Wellbore drilling and production system 10 may generally be characterized as having a pipe system 58. For purposes of this disclosure, pipe system 58 may include casing, risers, tubing, drill strings, completion or production strings, subs, heads or any other pipes, tubes or equipment that attaches to the foregoing, such as tubing string 30 and riser 46, as well as the primary and secondary wellbores in which the pipes, casing and strings may be deployed. In this regard, pipe system 58 may include one or more casing strings 60 that may be cemented in wellbore 12, such as the surface, intermediate and production casing strings 60 shown in FIG. 1. An annulus 62 is formed between the walls of sets of adjacent tubular components, such as concentric casing strings 60 or the exterior of tubing string 30 and the inside wall of wellbore 12 or casing string 60, as the case may be.

As shown in FIGS. 1 and 2, subsurface equipment 56 is illustrated as completion equipment and tubing string 30 in fluid communication with the completion equipment 56 is illustrated as production tubing 30. Completion equipment 56 is disposed in secondary wellbore 12a and includes a lower completion assembly 82 having various tools such as an orientation and alignment subassembly 84, a packer 86, a sand control screen assembly 88, a packer 90, a sand control screen assembly 92, a packer 94, a sand control screen assembly 96 and a packer 98.

Extending uphole and downhole from lower completion assembly 82 is one or more communication cables 100, such as a sensor or electric cable, that passes through packers 86, 90 and 94 and is operably associated with one or more electrical devices 102 associated with lower completion assembly 82, such as sensors positioned adjacent sand control screen assemblies 88, 92, 96 or at the sand face of formation 14, or downhole controllers or actuators used to operate downhole tools or fluid flow control devices. Cable 100 may operate as communication media, to transmit power, or data and the like between lower completion assembly 82 and an upper completion assembly 104.
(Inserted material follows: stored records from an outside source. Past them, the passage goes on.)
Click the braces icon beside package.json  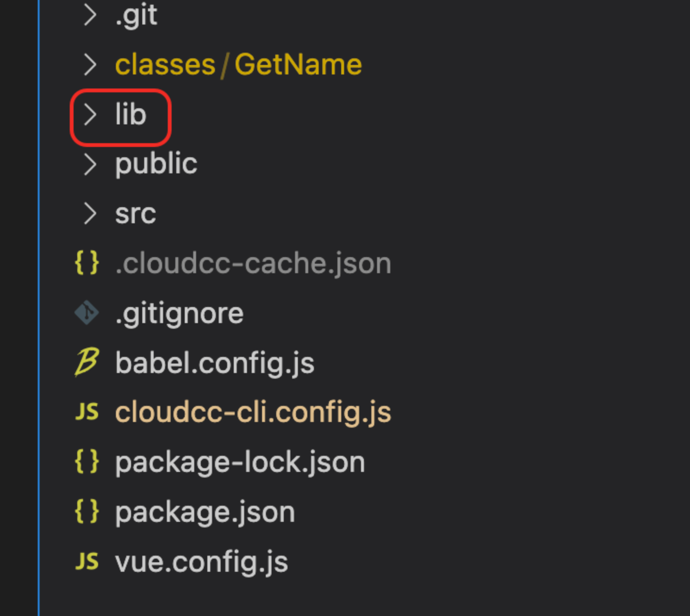pos(87,511)
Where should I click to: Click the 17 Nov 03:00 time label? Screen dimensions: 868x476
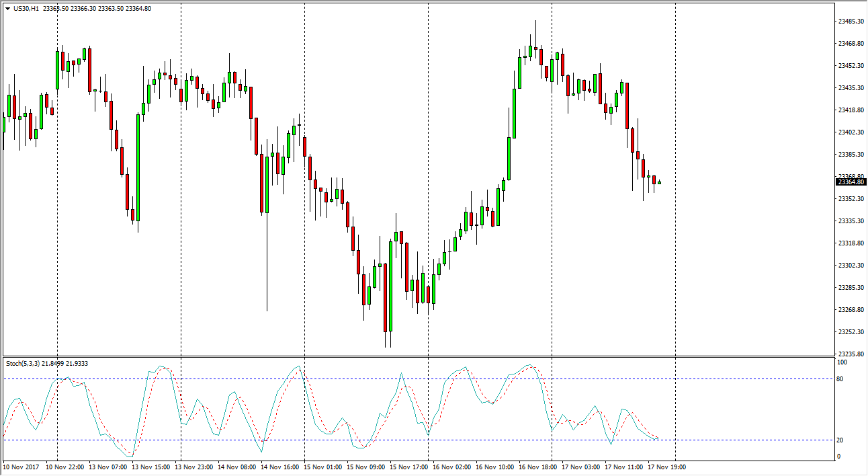[x=582, y=467]
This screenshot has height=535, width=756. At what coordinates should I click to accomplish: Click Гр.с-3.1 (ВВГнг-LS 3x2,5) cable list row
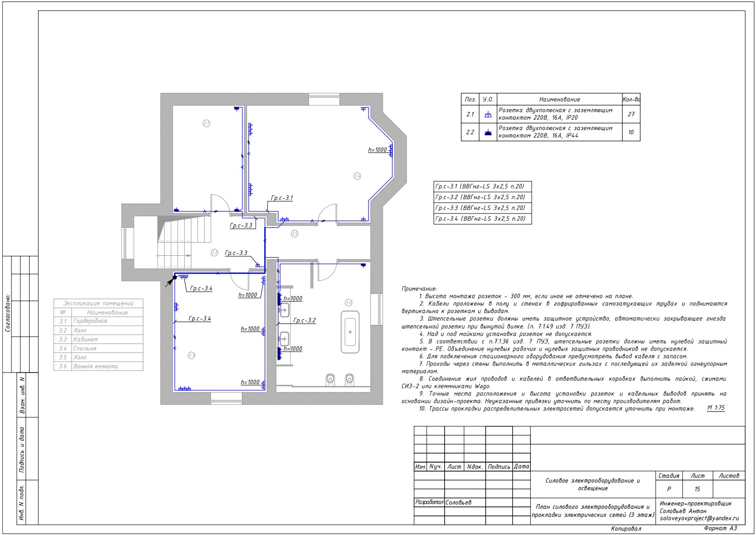pos(482,186)
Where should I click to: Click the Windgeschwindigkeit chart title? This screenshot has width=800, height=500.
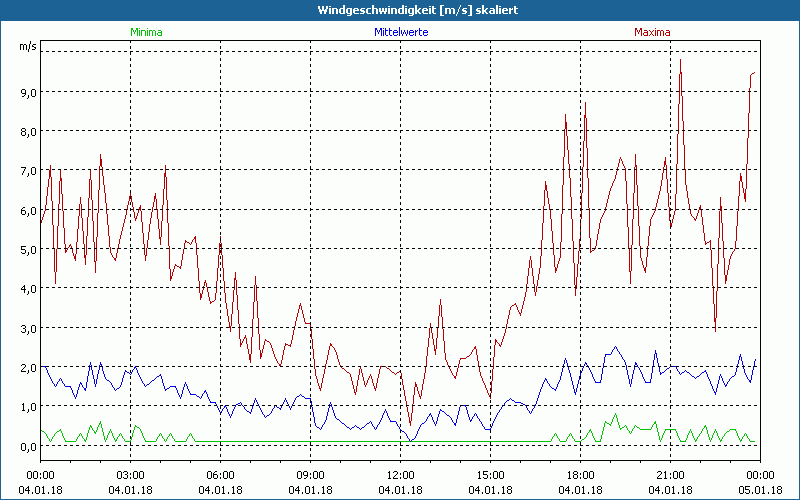[x=400, y=9]
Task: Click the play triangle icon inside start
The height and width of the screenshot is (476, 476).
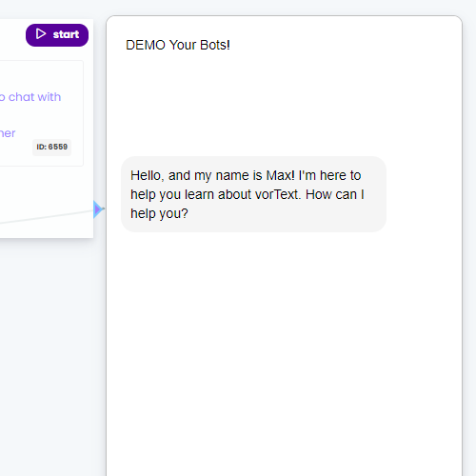Action: [41, 34]

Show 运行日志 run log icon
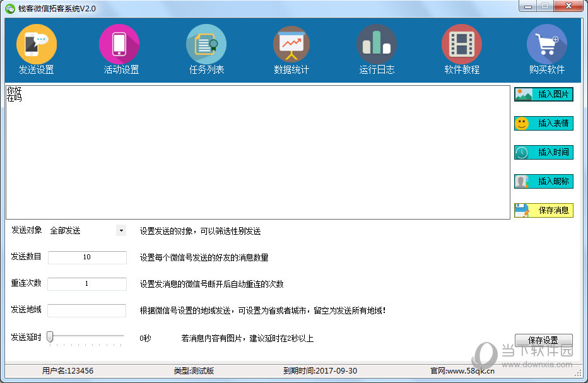click(377, 45)
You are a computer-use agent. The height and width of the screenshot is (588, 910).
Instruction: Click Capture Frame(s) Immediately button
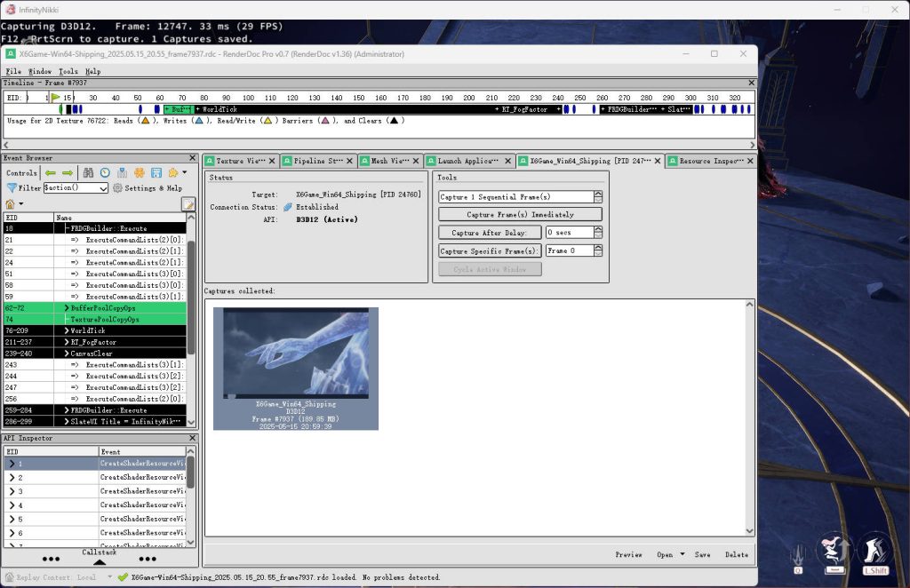point(520,215)
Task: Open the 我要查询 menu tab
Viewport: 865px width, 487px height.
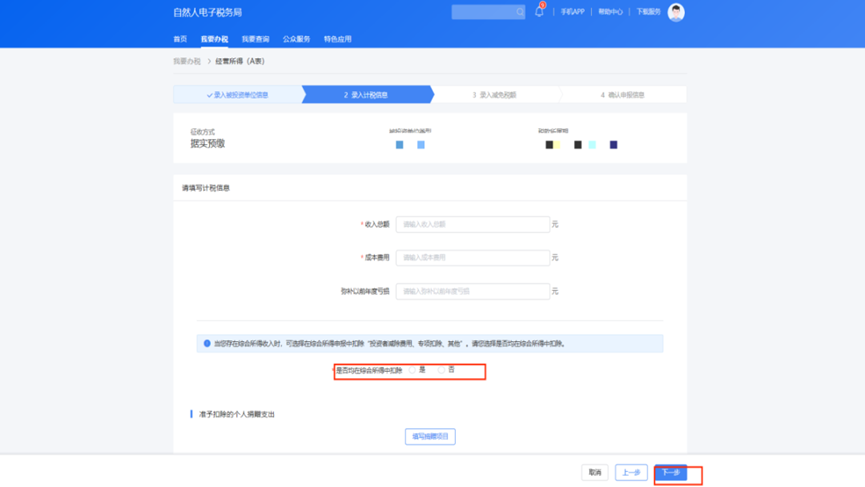Action: [x=255, y=39]
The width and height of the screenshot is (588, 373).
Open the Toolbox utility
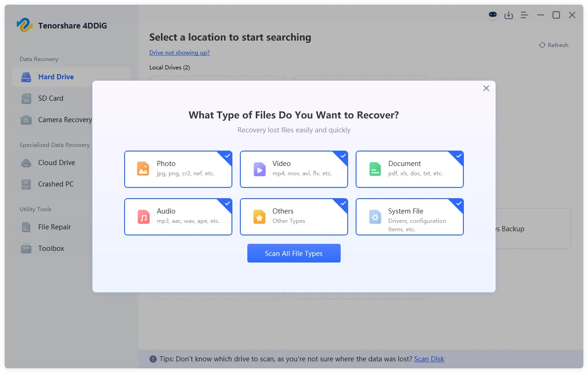(x=50, y=248)
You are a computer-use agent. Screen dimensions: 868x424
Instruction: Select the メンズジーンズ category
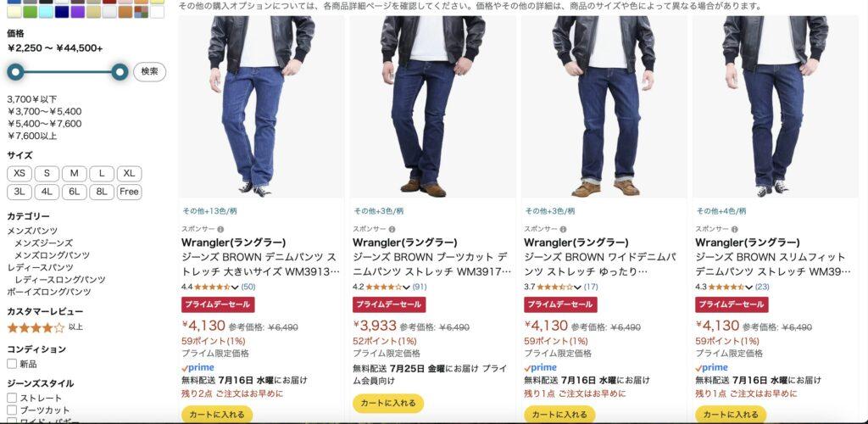coord(43,243)
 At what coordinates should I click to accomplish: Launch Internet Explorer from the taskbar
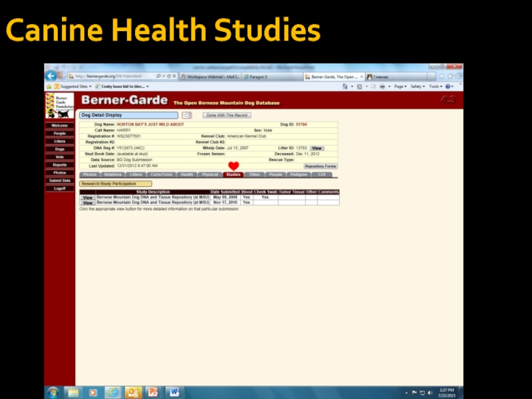113,392
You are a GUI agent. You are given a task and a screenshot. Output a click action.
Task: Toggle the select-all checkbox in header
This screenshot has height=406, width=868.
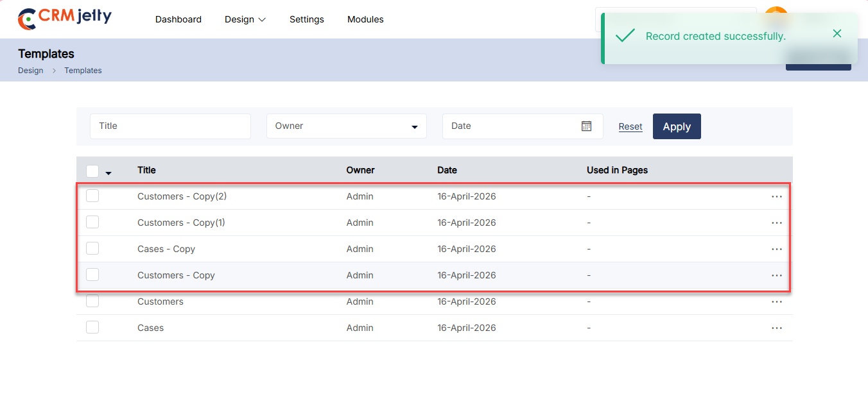pyautogui.click(x=92, y=171)

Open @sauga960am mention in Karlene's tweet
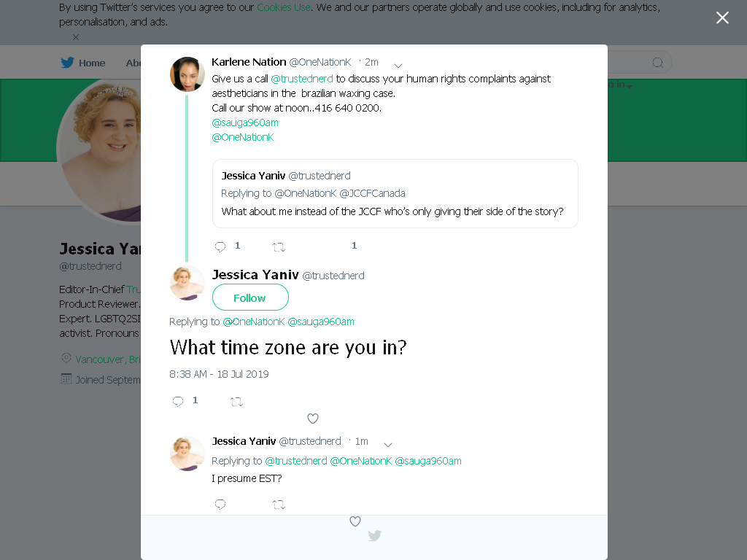pos(245,123)
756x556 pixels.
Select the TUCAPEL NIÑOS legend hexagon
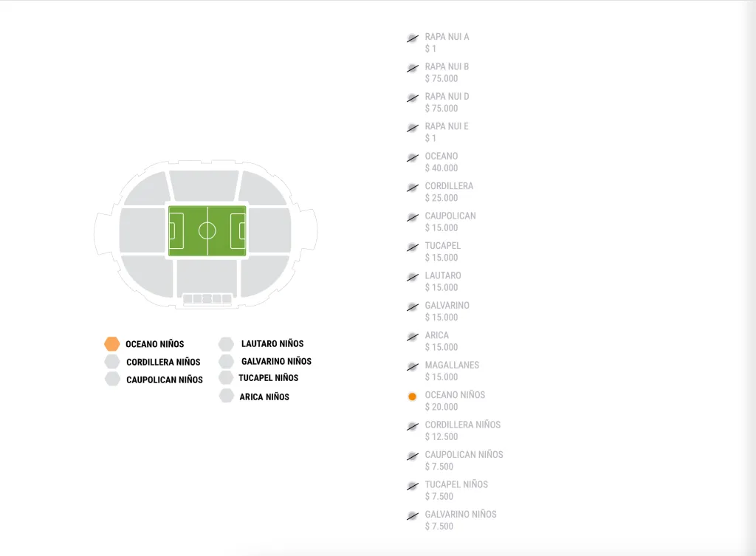226,377
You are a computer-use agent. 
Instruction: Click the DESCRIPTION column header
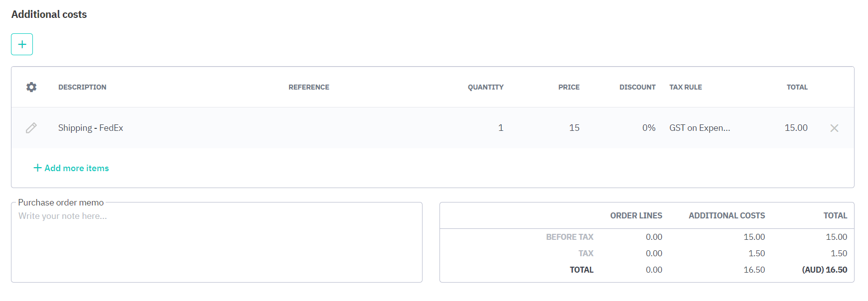[x=82, y=87]
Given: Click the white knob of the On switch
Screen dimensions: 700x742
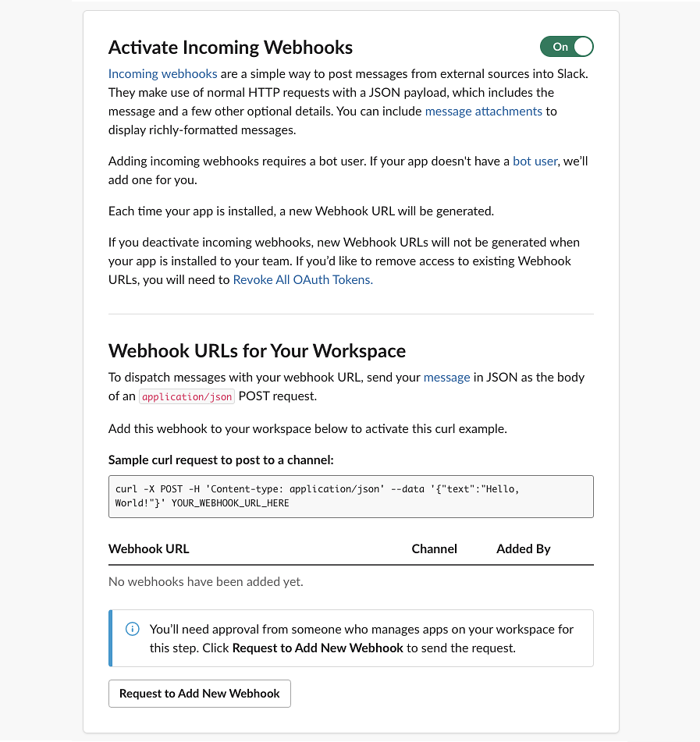Looking at the screenshot, I should [583, 46].
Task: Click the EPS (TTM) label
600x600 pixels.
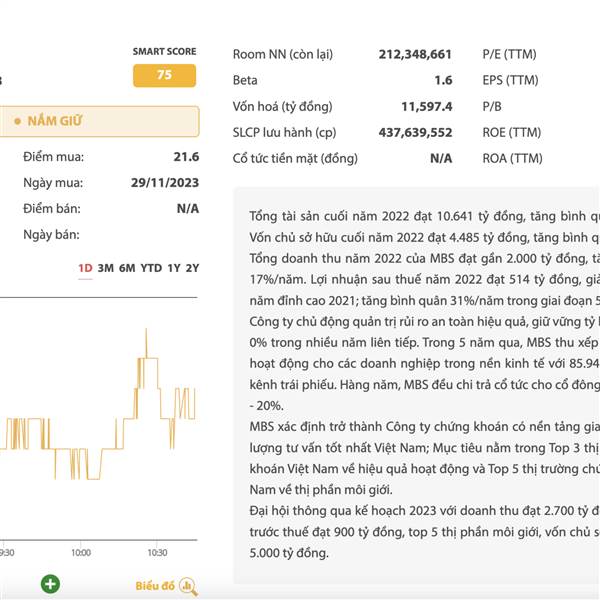Action: pyautogui.click(x=511, y=80)
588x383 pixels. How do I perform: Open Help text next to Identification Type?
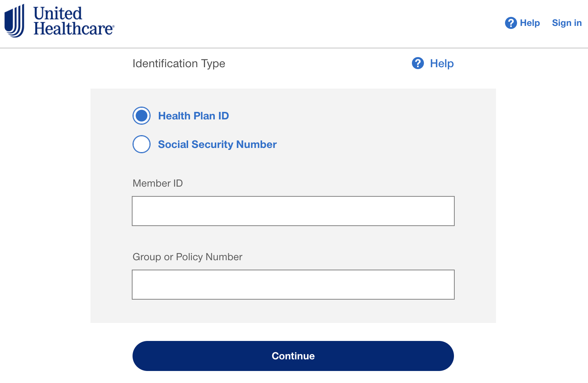coord(442,63)
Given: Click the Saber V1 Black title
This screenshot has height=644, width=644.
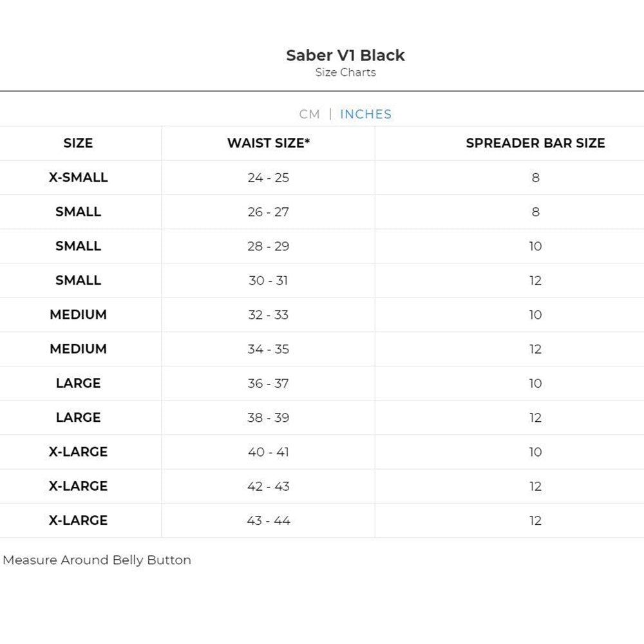Looking at the screenshot, I should click(x=345, y=55).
In this regard, disposed in secondary wellbore 12a, the upper completion assembly 104 is coupled at the lower end of tubing string 30. The upper completion assembly 104 includes various tools such as a packer 106, an expansion joint 108, a packer 110, a fluid flow control module 112 and an anchor assembly 114.

Extending uphole from upper completion assembly 104 are one or more communication cables 116, such as a sensor cable or an electric cable, which passes through packers 106, 110 and extends to the surface 16. Cable(s) 116 may operate as communication media, to transmit power, or data and the like between a surface controller (not pictured) and the upper and lower completion assemblies 104, 82.

Fluids, cuttings and other debris returning to surface 16 from wellbore 12 may be directed by a flow line 118 back to storage tanks, fluid source 52 and/or processing systems 120, such as shakers, centrifuges and the like.

In each of FIGS. 1 and 2, a lateral orientation device 130, or more generally, a sleeve, is shown deployed in primary wellbore 12 along tubing string 30 in the vicinity of a secondary wellbore 12b that has been drilled utilizing the lateral orientation device 130. In these embodiments, it will be appreciated that secondary wellbore 12b has been drilled after subsurface equipment 56 has been installed in secondary wellbore 12a. Although primary wellbore 12 need not be cased for the purposes of the disclosure, in some embodiments, primary wellbore 12, as shown in the figures, may be at least partially cased at the junction with secondary wellbore 12b. While generally illustrated as vertical, primary wellbore 12, as well as any of the other wellbores 12a, 12b . . . 12n described, may have any orientation.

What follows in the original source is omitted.